Passou o Carnaval

0
533

Passou o Carnaval sem meter a colher nas suas comidas, pois já o tinha feito em anos anteriores, lembrando que a sua característica diferenciadora, a abundância, é como que um criar de reservas para a abstinência da Quaresma. Mas deixei-me surpreender pelos ecos do encontro gastronómico da capital espanhola ocorrido no princípio do mês, denominado Madrid Fusion. Três dias de um evento no qual participaram uma centena de cozinheiros e onde se revelaram técnicas e receitas que, dado o período, quase “seria pré-carnavalesco”.
Ao insuspeito El País mereceu como manchete “Sangriento y delicioso”. Concentrou a inovação de uma centena de cozinheiros espanhóis e internacionais. A galeria dos feitos começou com a utilização culinária do sangue dos peixes, por parte do cozinheiro de Cádiz Ángel León (único espanhol com nova estrela do Guia Michelin 2015).
Também reluziu o sangue, embora cárnico, na prática da filosofia gastronómica do basco Andoni Luis Aduriz, o “melhor chef do Arco Atlántico 2014”, homenageado pela “exportação” de alunos do Mugaritz (sito em Aldura Aldea, 20 – Errenteria – Guipúzcoa), ao longo dos 17 anos de existência do restaurante. Há-os repartidos pelo planeta (entre eles a dinamarquesa-boliviana Kamilla Seidler, o chileno Rodolfo Guzmán, ou o brasileiro Rafael Costa e Silva), tendo sido premiado pela sua influência na cozinha mundial.

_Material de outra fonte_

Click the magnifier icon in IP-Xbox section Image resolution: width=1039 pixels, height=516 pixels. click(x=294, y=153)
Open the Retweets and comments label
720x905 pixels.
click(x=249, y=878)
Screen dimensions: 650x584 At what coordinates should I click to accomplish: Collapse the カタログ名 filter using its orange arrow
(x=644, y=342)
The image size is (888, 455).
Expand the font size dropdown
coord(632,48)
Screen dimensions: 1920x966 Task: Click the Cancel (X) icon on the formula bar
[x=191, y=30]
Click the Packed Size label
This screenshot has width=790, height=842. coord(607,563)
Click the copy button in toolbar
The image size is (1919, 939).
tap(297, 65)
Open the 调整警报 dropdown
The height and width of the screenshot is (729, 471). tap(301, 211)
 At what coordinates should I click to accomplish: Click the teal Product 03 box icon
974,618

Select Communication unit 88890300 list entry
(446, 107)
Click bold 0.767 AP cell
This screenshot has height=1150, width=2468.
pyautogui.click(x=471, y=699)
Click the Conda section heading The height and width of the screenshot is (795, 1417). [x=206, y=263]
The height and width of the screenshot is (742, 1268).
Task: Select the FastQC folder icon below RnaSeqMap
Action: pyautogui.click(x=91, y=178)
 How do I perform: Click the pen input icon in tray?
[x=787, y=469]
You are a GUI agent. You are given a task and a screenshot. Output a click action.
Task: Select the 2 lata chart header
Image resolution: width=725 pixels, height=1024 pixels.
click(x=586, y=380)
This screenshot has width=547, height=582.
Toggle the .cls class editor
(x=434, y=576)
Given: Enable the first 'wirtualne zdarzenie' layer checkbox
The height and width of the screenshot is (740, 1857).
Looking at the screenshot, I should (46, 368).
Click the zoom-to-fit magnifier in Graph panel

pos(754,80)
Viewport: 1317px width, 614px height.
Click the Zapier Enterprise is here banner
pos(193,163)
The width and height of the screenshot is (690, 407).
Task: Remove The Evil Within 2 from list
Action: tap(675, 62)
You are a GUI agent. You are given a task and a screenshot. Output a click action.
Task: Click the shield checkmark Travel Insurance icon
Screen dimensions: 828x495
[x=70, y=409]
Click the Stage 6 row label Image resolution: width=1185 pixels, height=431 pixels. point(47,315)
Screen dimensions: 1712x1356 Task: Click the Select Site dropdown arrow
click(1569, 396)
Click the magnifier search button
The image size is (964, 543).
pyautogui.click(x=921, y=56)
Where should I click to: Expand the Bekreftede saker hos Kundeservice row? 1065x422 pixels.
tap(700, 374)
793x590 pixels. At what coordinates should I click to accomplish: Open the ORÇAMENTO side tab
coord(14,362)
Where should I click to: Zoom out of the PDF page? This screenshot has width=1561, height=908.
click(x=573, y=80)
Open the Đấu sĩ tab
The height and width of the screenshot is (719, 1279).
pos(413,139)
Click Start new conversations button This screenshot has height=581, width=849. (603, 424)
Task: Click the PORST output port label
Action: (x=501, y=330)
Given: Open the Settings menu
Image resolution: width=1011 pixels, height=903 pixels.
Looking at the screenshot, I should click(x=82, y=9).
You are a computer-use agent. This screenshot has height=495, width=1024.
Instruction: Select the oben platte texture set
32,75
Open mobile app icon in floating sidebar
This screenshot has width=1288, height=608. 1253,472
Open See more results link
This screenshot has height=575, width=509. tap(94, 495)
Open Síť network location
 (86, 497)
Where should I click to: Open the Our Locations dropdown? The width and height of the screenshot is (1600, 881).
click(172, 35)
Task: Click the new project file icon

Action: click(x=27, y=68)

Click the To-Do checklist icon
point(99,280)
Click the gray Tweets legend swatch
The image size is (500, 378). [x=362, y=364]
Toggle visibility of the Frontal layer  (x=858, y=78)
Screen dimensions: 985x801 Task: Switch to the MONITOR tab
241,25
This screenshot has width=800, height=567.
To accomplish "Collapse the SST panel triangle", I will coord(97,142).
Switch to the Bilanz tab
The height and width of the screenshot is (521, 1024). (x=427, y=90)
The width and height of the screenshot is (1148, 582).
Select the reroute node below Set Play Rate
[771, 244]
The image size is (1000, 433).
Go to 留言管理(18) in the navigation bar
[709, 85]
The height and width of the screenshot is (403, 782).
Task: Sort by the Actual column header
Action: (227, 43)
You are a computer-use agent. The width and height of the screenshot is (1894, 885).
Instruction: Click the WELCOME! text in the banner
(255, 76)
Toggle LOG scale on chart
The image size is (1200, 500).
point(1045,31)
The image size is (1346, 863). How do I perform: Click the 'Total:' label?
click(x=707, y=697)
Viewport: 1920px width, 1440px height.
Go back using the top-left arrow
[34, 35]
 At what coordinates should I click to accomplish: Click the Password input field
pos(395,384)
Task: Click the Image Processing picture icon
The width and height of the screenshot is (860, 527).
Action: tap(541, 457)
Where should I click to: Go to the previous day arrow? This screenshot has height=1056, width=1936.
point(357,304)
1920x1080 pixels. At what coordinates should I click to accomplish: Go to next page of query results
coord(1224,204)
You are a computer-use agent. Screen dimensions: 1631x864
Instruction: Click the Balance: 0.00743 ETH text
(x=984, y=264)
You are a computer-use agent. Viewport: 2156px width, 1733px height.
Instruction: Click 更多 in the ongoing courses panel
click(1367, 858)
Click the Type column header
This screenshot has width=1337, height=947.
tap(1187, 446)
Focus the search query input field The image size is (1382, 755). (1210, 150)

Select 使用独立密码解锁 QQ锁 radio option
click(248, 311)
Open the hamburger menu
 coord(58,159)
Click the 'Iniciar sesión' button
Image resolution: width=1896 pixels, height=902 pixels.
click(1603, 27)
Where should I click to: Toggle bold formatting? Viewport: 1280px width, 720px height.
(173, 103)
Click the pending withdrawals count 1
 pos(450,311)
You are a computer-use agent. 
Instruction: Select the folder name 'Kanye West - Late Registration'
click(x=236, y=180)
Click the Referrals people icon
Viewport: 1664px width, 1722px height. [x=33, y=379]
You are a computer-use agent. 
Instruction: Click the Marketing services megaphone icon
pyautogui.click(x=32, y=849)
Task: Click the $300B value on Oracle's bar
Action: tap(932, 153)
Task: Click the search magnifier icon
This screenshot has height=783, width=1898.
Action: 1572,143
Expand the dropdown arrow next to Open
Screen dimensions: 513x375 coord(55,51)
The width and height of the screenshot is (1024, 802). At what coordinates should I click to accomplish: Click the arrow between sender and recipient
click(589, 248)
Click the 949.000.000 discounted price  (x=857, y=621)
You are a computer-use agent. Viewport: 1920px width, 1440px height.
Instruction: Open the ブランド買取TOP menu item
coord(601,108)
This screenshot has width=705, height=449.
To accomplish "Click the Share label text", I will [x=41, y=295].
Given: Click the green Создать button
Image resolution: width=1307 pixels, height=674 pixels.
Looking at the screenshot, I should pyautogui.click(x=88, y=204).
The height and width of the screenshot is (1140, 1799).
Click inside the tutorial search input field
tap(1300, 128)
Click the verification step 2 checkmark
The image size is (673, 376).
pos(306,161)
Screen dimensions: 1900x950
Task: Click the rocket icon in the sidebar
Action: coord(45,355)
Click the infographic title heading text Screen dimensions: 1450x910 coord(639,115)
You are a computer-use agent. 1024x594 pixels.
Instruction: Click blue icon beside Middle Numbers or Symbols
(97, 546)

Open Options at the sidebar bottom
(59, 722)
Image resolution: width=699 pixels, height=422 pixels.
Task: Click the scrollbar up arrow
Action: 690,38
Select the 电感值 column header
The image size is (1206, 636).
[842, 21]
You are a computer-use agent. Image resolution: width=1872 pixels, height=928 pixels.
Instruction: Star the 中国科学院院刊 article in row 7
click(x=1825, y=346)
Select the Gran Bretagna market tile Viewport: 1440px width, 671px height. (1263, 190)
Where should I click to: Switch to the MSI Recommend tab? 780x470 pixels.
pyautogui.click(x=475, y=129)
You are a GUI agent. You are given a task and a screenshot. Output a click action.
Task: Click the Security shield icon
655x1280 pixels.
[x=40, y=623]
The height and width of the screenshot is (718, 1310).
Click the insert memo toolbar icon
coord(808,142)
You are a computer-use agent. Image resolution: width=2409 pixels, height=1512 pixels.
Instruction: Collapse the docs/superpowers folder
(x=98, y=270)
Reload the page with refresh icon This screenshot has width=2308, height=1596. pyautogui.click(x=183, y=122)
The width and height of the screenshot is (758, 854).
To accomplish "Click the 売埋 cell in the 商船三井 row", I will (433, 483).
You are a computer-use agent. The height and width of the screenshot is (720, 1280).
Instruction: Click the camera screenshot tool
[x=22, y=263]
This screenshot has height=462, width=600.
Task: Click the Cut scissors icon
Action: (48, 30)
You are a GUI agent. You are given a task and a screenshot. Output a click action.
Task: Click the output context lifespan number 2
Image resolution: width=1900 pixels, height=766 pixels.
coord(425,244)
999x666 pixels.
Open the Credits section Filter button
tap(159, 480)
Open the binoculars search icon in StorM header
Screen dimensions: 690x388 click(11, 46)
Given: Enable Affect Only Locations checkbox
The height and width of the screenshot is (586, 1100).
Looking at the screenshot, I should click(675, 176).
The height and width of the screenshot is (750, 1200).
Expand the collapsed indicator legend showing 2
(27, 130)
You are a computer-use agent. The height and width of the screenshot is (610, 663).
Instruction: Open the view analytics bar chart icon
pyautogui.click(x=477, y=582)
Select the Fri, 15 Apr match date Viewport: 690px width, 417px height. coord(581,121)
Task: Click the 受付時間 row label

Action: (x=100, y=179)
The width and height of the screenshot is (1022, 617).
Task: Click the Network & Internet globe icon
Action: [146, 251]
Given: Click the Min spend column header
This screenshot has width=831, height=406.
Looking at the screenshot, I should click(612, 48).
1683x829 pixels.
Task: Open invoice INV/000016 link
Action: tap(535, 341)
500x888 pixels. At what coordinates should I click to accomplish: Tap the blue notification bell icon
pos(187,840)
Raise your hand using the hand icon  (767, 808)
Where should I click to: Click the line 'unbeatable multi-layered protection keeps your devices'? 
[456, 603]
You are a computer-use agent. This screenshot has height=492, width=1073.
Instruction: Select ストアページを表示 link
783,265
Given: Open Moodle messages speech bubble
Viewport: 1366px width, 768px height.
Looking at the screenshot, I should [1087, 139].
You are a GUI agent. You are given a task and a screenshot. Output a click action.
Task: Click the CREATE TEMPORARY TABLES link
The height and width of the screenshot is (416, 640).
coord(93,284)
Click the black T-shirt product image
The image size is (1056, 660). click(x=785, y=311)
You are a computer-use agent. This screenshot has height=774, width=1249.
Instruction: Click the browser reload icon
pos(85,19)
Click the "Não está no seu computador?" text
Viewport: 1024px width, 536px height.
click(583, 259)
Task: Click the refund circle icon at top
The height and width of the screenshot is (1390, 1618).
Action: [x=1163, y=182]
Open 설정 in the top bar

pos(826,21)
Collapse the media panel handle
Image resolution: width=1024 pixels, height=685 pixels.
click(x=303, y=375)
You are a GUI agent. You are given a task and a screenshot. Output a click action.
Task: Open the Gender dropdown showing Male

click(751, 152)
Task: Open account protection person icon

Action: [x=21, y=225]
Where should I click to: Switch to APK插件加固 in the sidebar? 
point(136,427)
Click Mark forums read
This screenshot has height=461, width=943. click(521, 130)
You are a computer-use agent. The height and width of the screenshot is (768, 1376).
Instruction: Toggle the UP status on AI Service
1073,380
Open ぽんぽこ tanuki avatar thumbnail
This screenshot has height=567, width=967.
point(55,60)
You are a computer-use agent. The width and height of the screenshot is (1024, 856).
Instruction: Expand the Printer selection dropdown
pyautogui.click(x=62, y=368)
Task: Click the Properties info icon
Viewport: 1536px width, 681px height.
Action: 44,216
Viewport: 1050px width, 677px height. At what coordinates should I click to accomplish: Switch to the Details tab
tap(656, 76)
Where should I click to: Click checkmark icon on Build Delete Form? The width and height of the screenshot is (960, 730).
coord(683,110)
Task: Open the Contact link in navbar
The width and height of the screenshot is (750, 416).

O auto-intitulado “Chef del Mar”, que conseguiu a categoria de alimento para o plâncton, base chave das suas criações, mostrou uma vez mais como aquilo que não se utiliza pode, de facto, ser apetitoso. Reivindicando a valorização dos peixes pobres, Ángel León expôs a bondade do sangue do mar. Com a técnica japonesa que permite sangrar o peixe vivo (mediante uma agulha que se pasa pela medula do peixe), León extraiu o fluido vermelho de um robalo (que pouco antes nadava num aquário colocado em cena) e cozinhou-o (sem ultrapassar 65 graus porque coagula) para transformá-lo num molho cremoso. Foi o condimento para um ovo previamente trufado 15 dias com plâncton (a porosidade da casca permite estas experiências) que acompanhava o lombo do robalo e uns chicharros “morena” (a pele é curada ao ar e borrifada com aceite virgem). Resultado: sabor a mar em toda a sua intensidade. “Nem os asiáticos, que aproveitam tudo, usam o sangue assim”, gabou-se León.
Andoni Luis Aduriz, esse, apresentou nuvem esponja (feita de sangue de porco) com cebolada e pinhões.
Para José Carlos Capel, presidente de Madrid Fusion, “a sua cozinha é um exemplo de refinamento, técnica e pensamento”. Vários filhos de Mugaritz (entre eles Paco Morales, Rodrigo de la Calle ou Vasco Coelho) elogiaram o chef, que revelou com pensamentos e receitas os mecanismos da criatividade. O componente genético que nos faz “supergustadores”, o peso da cultura, a forma de vermos o mundo e o jogo do insuspeito e do imprevisível articularam a mostra de pratos. Um limão confitado que se pode comer inteiro, una rebuçado de queijo Idiazábal que esconde uma anchova  e acepipes enganadores em que se come uma falsa pele de cordeiro, o pescoço lustroso dum pato ou um creme catalão de frango e lagosta, além de uma nuvem que parece chocolate espumoso, mas que na realidade é sangue de porco.
Aduriz já executou anteriormente, com sangue fresco de porco um macaron, o famoso doce redondo transformado, em salgado, inspirado na morcela. No novo prato o sangue é fervido pois o sangue como ingrediente possui as mesmas qualidades da clara de ovo. Todas as confecções que se podem fazer com clara de ovo emulsionada, montada, podem fazer-se com sangue, pois tem igualmente albumina.